Il 29 settembre 2025, nel programma di Rai3 Lo stato delle cose, sono state trasmesse le ricostruzioni audio delle intercettazioni telefoniche tra gli ex magistrati Roberto Scarpinato e Gioacchino Natoli. Oggi il primo è un senatore pentastellato e componente della Commissione Parlamentare Antimafia, il secondo è indagato dalla Procura di Caltanissetta per favoreggiamento a Cosa Nostra, per aver archiviato nel 1992 un procedimento che interessava gli affari della famiglia Buscemi con Lorenzo Panzavolta, manager della Calcestruzzi s.p.a. nonché riferimento delle coop rosse romagnole. In trasmissione viene sollevata l’inopportunità di quelle telefonate, dato che i due discutono proprio dell’audizione che Natoli dovrà sostenere in Commissione Parlamentare Antimafia, a maggior ragione che le indagini successive sui Buscemi rivelerebbero dei rapporti commerciali dell’epoca con l’altro magistrato attualmente indagato a Caltanissetta, Giuseppe Pignatone. Tutto questo è solo una piccola parte del filone mafia-appalti, tanto odiato dai sostenitori della pista nera, ma l’attenzione della trasmissione e dei media nei giorni successivi si concentra su tutt’altro: le parole poco garbate che Gioacchino Natoli ha pronunciato nei confronti della moglie di Paolo Borsellino, riprodotte da un’intercettazione ambientale. Barbara divulgazione scrive Natoli, che però si scusa con la famiglia Borsellino, motivando le sue esternazioni come frutto di poca lucidità, complice lo stress per le indagini che lo riguardano. Chissà se è stata la stessa scarsa lucidità a fargli pronunciare, durante la conversazione telefonica con Scarpinato del 18 gennaio 2024, una frase riprodotta nel programma di Rai3 ma passata completamente in sordina: Minchia, io stavo facendo ammazzare tutti attraverso i Buscemi.

Non una parola è stata scritta o detta al riguardo, non un commento o una banale perplessità, come se all’improvviso tutti i telespettatori fossero diventati sordi per quei pochi secondi.

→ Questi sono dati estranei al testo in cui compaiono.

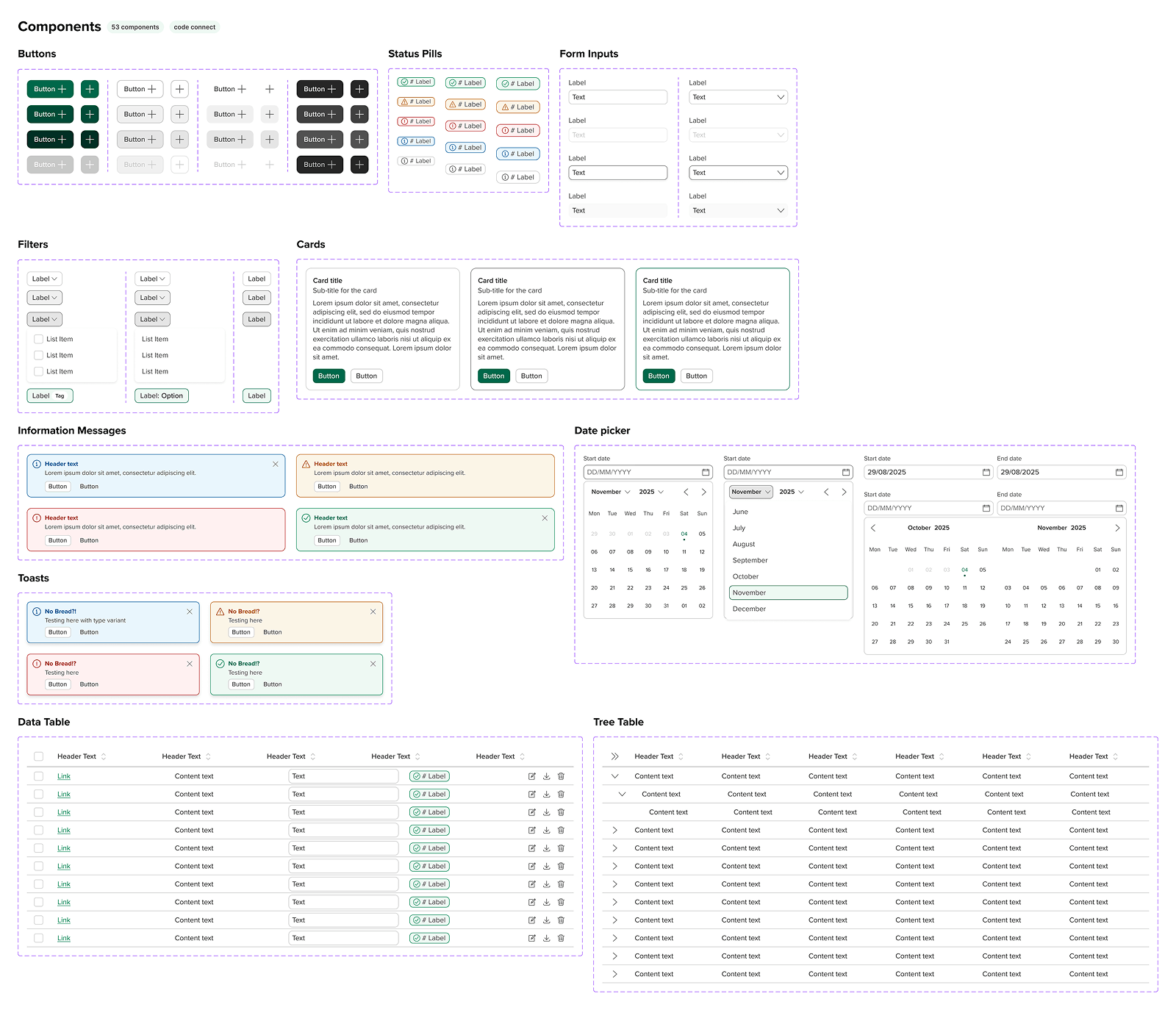Expand the first collapsed row in the Tree Table
The height and width of the screenshot is (1010, 1176).
(x=614, y=830)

Eppure l’ha detta, l’ha detta un ex magistrato indagato per aver archiviato un procedimento sulla famiglia Buscemi, in un filone d’inchiesta incentrato sulle eventuali responsabilità dei magistrati sulle stragi. Una frase ironica? Sicuramente, com’è ironico pensare alla Chanson de Roland, in cui Orlando trova la morte nella battaglia di Roncisvalle per il tradimento di Gano di Maganza, suo patrigno nonché paladino, connivente coi saraceni. L’eroe muore, il traditore viene condannato, ma tutti gli altri paladini continuano la lotta senza che volga al termine. Ed è altrettanto ironico immaginare che se un paladino si azzardasse a insinuare un increscioso accordo tra i suoi colleghi e i saraceni, con ogni probabilità i primi a fargli terra bruciata sarebbero Carlo Magno, Ferraù, Astolfo, Rinaldo e il puparo. Con ogni probabilità, l’incosciente paladino si ritroverebbe solo, forse con una sella imbottita di tritolo.

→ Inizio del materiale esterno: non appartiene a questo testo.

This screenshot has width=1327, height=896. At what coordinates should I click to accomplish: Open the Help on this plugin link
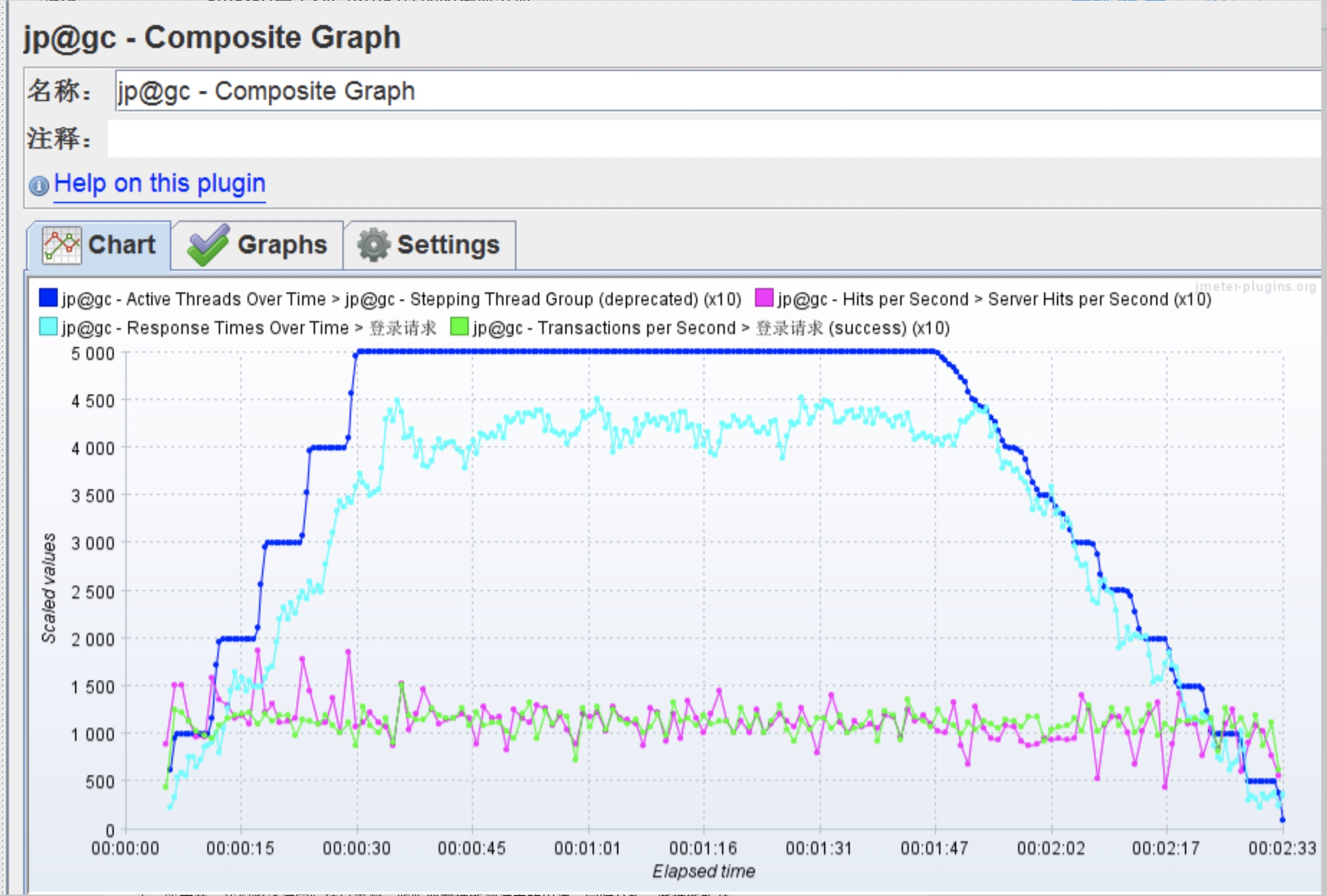point(160,184)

È un’ironia macabra, la stessa che rivela quanto sia distante ancora oggi il momento in cui sarà possibile decretare una volta per tutte se Leonardo Sciascia avesse previsto anche questa evoluzione. Sarà il tempo a valutare chi è partecipe ai pupi dell’antimafia e con quale ruolo, chi semplicemente riprese cantando la strada verso casa come nel suo romanzo Una storia semplice. La semplicità è benaccetta, nell’accezione più superficiale che si possa intendere, e non c’è spazio per riflessioni che rischiano di annullare l’idolatria o di compromettere l’isterico reclamo di questa fede, quest’assolutismo che scaccia il dubbio e sa consacrarsi come verità assoluta al pari di un coro da stadio o del fragoroso applauso di una platea talmente certa che prima o poi vedrà la decapitazione di Agramante che l’immaginazione ha già appagato la sua sete di giustizia e distorto ogni senso di verità. Come uno spettacolo, sarebbe imperdonabile alzarsi dal pubblico per urlare che non è reale.

Perché l’antimafia non si discute. Orlando non si discute, nonostante la sua gloria derivi proprio dalla sua discutibilità.